Through the last line of the entries, please copy every line exactly, starting with the one that contains "Task: Toggle the Unpin element tool".

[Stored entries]
■ ■ ■ ■

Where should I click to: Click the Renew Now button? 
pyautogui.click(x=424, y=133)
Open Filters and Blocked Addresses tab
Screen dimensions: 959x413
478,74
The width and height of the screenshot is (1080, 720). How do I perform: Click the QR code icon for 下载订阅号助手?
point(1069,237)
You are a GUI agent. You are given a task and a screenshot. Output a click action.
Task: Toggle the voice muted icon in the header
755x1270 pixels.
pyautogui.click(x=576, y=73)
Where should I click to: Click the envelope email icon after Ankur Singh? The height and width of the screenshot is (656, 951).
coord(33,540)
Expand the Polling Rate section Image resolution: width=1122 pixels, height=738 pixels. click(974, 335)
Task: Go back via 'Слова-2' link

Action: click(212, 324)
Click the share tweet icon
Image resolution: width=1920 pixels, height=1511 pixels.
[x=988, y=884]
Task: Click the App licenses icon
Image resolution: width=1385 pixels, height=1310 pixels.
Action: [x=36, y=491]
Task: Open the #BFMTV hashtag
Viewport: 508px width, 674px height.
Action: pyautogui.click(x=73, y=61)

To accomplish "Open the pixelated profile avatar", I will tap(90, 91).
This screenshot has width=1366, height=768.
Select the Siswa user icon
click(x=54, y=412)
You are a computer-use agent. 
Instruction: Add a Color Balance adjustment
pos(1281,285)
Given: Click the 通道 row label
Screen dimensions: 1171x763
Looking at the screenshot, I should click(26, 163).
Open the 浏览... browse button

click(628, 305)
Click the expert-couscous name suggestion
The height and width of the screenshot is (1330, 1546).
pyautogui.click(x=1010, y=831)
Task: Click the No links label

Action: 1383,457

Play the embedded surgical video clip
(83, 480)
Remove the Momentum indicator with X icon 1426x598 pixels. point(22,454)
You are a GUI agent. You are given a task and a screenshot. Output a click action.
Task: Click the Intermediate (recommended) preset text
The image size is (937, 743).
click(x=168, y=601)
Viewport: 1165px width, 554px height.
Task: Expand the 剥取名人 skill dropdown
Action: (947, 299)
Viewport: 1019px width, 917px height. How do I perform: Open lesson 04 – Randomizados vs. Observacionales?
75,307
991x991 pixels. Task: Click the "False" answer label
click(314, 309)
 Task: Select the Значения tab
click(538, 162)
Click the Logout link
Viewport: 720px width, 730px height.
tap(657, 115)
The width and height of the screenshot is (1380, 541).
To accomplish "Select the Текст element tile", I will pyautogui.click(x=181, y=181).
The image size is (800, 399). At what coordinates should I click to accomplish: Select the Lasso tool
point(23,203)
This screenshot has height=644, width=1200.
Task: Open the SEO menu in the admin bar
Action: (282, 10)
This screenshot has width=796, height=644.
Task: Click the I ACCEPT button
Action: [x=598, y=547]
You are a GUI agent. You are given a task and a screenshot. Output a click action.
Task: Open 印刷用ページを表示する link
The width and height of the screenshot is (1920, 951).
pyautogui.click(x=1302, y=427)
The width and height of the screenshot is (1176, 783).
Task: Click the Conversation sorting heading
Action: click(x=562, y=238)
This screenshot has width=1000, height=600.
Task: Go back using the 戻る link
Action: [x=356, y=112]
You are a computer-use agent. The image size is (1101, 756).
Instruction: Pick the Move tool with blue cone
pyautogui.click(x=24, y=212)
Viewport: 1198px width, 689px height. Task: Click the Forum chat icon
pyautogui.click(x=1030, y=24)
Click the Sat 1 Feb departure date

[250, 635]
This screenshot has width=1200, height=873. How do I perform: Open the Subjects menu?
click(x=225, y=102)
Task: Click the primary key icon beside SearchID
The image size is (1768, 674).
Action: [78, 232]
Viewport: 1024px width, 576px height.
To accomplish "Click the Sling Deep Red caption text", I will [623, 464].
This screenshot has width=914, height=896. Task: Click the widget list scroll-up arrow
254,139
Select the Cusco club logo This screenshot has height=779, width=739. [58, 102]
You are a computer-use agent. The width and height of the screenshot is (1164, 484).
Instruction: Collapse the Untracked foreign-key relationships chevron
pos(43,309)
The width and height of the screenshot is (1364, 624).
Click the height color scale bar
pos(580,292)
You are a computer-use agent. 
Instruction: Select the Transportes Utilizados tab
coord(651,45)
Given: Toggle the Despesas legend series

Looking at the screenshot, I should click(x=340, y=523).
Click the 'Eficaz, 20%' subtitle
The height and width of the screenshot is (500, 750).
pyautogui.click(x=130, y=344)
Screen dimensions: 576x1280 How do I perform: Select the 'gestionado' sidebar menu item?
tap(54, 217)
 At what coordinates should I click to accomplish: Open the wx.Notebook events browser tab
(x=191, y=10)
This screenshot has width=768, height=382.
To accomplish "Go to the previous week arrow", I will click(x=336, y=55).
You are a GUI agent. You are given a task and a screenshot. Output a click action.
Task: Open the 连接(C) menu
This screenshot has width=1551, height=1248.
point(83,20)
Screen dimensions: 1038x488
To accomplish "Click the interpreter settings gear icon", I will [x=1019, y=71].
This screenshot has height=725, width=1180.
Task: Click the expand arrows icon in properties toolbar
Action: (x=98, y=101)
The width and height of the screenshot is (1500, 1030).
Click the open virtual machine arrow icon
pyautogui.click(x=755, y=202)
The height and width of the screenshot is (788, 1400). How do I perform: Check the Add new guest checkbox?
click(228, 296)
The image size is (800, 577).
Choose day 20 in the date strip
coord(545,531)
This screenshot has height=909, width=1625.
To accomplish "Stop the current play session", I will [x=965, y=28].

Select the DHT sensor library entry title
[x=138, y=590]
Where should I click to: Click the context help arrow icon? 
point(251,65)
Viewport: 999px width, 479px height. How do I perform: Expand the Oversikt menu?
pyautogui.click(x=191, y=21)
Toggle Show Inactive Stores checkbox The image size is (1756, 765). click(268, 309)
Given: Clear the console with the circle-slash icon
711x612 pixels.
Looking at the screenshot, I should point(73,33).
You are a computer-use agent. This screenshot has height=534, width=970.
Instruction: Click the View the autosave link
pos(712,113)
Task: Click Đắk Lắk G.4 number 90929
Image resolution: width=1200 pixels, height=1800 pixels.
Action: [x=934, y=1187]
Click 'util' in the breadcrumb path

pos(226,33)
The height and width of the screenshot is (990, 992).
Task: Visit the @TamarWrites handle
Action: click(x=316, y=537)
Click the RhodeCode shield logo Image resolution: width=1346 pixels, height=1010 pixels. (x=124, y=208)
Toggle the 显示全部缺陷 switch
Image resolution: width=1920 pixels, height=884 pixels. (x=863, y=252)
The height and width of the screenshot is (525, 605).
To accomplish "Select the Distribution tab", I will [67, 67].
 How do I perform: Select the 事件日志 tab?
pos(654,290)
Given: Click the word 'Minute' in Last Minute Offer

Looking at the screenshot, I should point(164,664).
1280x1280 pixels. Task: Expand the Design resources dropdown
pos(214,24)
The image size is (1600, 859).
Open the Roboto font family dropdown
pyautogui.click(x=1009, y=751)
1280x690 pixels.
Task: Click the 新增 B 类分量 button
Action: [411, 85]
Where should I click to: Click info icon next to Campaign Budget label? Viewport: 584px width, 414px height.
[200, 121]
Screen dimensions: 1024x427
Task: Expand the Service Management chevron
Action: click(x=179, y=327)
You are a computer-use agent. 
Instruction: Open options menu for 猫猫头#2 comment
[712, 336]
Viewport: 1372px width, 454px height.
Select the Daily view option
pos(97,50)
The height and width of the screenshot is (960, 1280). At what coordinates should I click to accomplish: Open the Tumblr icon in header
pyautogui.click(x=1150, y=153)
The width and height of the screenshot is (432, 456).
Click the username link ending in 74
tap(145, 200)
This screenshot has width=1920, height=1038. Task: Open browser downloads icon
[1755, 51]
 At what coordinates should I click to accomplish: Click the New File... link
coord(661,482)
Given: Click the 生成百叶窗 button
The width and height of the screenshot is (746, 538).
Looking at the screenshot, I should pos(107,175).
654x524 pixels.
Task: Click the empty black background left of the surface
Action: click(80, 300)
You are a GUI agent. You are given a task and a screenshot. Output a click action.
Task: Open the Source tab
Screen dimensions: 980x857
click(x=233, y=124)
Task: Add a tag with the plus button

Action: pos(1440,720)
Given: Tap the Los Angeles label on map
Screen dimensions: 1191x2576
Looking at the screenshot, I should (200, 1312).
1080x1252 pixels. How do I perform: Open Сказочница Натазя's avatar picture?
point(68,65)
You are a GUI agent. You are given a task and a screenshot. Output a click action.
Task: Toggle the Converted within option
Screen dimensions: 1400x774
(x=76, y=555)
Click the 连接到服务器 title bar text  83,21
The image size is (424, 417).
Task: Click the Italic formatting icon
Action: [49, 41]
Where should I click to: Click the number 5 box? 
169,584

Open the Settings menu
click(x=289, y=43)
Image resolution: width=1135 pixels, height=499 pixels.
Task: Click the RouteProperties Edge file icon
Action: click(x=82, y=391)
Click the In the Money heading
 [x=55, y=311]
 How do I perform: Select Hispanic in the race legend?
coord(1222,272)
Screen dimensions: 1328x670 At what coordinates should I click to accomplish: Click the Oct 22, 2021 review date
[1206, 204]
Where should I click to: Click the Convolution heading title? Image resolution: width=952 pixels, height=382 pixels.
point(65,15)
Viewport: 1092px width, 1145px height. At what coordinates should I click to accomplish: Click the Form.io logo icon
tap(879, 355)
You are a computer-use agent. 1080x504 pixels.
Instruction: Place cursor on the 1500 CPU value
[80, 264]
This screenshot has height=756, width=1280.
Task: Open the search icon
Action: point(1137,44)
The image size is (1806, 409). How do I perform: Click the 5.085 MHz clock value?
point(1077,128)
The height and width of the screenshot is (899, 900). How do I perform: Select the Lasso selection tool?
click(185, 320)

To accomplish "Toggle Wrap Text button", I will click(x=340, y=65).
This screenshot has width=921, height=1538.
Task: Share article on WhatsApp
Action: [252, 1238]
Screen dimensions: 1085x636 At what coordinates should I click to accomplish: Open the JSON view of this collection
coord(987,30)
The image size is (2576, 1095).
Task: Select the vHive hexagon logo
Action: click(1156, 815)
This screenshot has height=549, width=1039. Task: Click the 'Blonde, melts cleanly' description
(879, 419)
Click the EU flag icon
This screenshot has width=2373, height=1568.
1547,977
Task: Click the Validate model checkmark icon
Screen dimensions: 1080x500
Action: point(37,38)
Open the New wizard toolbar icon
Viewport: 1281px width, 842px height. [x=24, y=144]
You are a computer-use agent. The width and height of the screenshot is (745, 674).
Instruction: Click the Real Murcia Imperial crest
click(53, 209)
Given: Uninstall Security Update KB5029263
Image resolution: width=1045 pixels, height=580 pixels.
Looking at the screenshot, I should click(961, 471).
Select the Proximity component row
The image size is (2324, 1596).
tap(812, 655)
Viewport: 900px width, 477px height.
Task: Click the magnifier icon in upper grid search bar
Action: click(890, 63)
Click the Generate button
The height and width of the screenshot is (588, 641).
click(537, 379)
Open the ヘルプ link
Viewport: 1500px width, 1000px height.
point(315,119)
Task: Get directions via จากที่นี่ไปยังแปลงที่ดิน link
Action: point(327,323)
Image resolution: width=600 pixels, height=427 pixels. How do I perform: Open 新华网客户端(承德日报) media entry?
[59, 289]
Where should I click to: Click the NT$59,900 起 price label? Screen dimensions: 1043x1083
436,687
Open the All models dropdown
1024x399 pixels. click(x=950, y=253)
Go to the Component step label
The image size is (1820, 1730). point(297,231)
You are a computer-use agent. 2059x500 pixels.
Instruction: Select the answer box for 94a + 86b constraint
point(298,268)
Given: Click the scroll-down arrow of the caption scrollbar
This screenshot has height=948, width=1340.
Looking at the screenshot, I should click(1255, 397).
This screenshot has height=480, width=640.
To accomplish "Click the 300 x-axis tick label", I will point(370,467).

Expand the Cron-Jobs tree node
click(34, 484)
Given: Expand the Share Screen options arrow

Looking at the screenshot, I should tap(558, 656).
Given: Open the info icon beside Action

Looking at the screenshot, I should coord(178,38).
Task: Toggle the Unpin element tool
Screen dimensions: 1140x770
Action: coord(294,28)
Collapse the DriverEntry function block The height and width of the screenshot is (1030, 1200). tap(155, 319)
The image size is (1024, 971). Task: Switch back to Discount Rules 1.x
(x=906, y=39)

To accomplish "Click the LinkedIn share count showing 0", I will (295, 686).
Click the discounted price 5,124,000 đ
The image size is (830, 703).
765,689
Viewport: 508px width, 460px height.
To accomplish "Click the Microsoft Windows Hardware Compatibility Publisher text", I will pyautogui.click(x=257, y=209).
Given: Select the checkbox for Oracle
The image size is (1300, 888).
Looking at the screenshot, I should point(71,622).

■ ■ ■ ■

Task response:
Task: Toggle the Unpin element tool
Screen dimensions: 1140x770
Action: coord(294,28)
Collapse the DriverEntry function block The height and width of the screenshot is (1030, 1200). tap(155, 319)
The image size is (1024, 971). Task: Switch back to Discount Rules 1.x
(x=906, y=39)

To accomplish "Click the LinkedIn share count showing 0", I will (295, 686).
Click the discounted price 5,124,000 đ
The image size is (830, 703).
765,689
Viewport: 508px width, 460px height.
To accomplish "Click the Microsoft Windows Hardware Compatibility Publisher text", I will pyautogui.click(x=257, y=209).
Given: Select the checkbox for Oracle
The image size is (1300, 888).
Looking at the screenshot, I should point(71,622).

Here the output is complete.